Grünes Licht für neues Gesetz in der Schweiz
Bern Der Bundesrat der Schweiz hat letzte Woche ein neues Sprachengesetz beschlossen. In diesem Gesetz ist festgelegt, wie die Schweiz in Zukunft mit den vier Sprachen umgehen soll, die in der Schweiz gesprochen werden. Das Gesetz regelt also, wie die vier Amtssprachen verwendet werden sollen und wie der Austausch zwischen den Sprachgemeinschaften stattfinden soll. In dem Gesetz hat man auch festgelegt, dass mehrsprachige Kantone mehr Geld für ihre speziellen Aufgaben bekommen sollen. Durch das Gesetz sollen insbesondere die kleinen Sprachen besser gefördert werden.

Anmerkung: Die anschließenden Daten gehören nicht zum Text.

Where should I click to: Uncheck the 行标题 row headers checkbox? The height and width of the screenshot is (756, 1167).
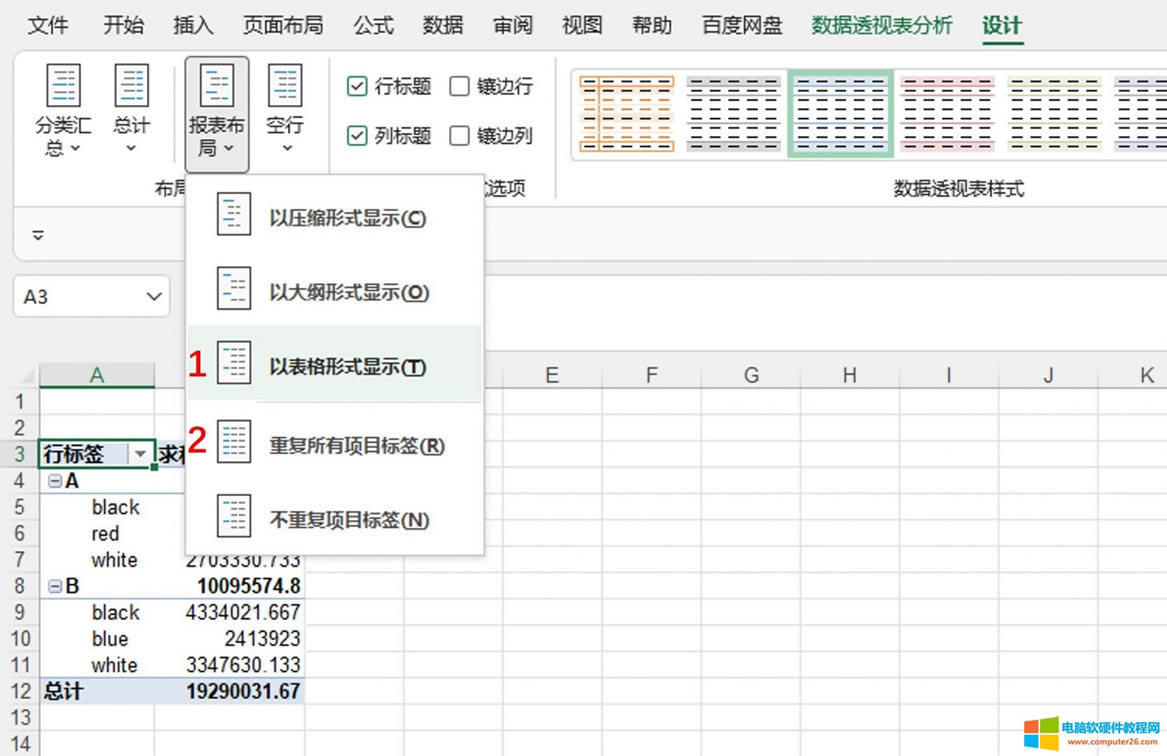pyautogui.click(x=357, y=87)
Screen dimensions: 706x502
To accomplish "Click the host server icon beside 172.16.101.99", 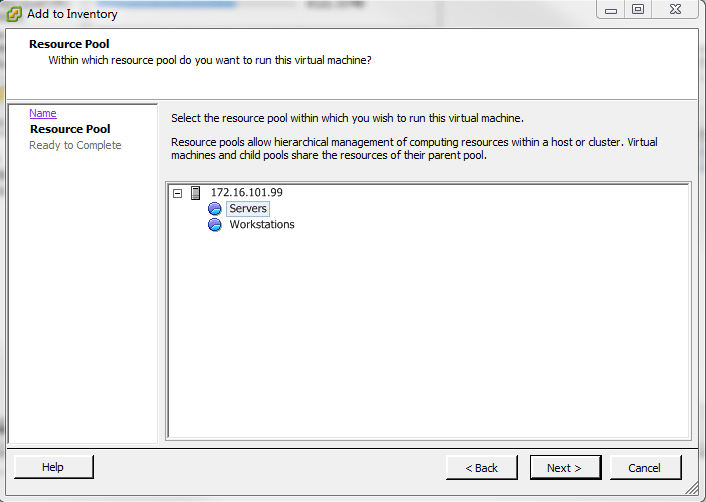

Hintergrund des Gesetzes ist der Umstand, dass in der Schweiz neben Deutsch, der größten Sprache der Schweiz auch Französisch, Italienisch und Rätoromanisch Amtssprachen sind. Deutsch wird vor allem in der Nord- und Ostschweiz gesprochen. In der Westschweiz sprechen die Menschen Französisch. Italienisch und Rätoromanisch wird vor allem in den Kantonen Graubünden und Tessin im Süden des Landes gesprochen.